1 Background

Due to its reliability and ease of use, Flink has become one of the most popular stream processing frameworks and dominates the field of stream computing. Zhihu introduced Flink as early as 18 years, and now Flink has become one of the most important components within Zhihu, accumulating more than 4,000 Flink real-time tasks and processing petabytes of data every day.
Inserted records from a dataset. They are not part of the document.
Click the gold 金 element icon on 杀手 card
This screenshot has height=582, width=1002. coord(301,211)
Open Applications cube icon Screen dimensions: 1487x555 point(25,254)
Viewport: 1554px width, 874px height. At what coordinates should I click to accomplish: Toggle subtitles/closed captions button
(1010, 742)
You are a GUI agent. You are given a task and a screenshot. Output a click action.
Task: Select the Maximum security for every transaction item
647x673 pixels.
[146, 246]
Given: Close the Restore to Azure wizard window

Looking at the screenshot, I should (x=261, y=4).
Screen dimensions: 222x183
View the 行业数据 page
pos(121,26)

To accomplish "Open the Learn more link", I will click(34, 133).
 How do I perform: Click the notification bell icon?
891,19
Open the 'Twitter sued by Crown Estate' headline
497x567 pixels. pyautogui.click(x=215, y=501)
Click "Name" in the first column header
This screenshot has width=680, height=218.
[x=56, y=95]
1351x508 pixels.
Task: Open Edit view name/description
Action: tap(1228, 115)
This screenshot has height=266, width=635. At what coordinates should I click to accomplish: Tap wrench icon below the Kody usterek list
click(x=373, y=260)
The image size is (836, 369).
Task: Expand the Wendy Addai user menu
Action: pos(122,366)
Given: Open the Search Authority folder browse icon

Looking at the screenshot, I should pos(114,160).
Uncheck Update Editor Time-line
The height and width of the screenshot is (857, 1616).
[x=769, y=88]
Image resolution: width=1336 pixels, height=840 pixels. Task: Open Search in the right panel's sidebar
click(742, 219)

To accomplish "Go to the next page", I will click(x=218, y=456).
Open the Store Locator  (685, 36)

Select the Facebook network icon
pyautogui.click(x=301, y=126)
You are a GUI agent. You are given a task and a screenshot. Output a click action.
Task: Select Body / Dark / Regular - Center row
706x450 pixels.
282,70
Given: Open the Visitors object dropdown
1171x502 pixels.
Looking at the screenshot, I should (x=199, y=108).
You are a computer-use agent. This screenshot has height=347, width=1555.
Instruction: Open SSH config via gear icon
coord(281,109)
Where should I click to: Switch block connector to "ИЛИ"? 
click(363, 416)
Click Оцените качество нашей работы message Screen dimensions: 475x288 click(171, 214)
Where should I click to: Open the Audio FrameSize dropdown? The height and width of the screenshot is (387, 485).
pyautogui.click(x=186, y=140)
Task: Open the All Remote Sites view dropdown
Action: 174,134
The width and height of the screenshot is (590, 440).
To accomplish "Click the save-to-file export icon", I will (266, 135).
There are many ways to deploy Flink, which can be roughly divided into standalone, flink on yarn, flink on kubernetes, etc. At present, the deployment method used internally by Zhihu is native kubernetes, which is officially provided by Flink. When it comes to kubernetes, we have to talk about container images, because there are various dependencies on Flink tasks, and how to image Flink is also a headache.

2 Flink Mirroring and Dependency Processing

Flink tasks can be roughly divided into two categories, the first type is Flink SQL tasks, and the dependencies of Flink SQL tasks are roughly as follows:

官方的 connector jar 包, 如 flink-hive-connector, flink-jdbc-connector, flink-kafka-connector 等;
Unofficial or internally implemented connector jar packages;
The user's UDF jar package, some complex computational logic, the user may implement the UDF by himself.

The second type of Flink task is Flink's jar package task, which depends on the Flink jar package written by the user in addition to the above three dependencies.

Obviously, for each Flink task, its dependencies are different, and it is not possible to have a separate image for each Flink task, so we currently handle it as follows:

Dependencies are classified into stable and unstable dependencies.
Stable dependencies include components (such as Flink, JDK, etc.) and official connector packages, which are very stable and will only be changed in the case of Flink version upgrades and bug fixes, so we will put these dependencies into the image when building the image;
Unstable dependencies include third-party connectors and the user's own jar packages. Because the third-party connector is not officially maintained by Flink, there is a relatively higher probability that problems need to be fixed. The user's own jar is different for each task, and the user will often change and resubmit. For such unstable dependencies, we inject them dynamically by storing the dependencies in a distributed file system and downloading them into the container using the pre command when the container starts.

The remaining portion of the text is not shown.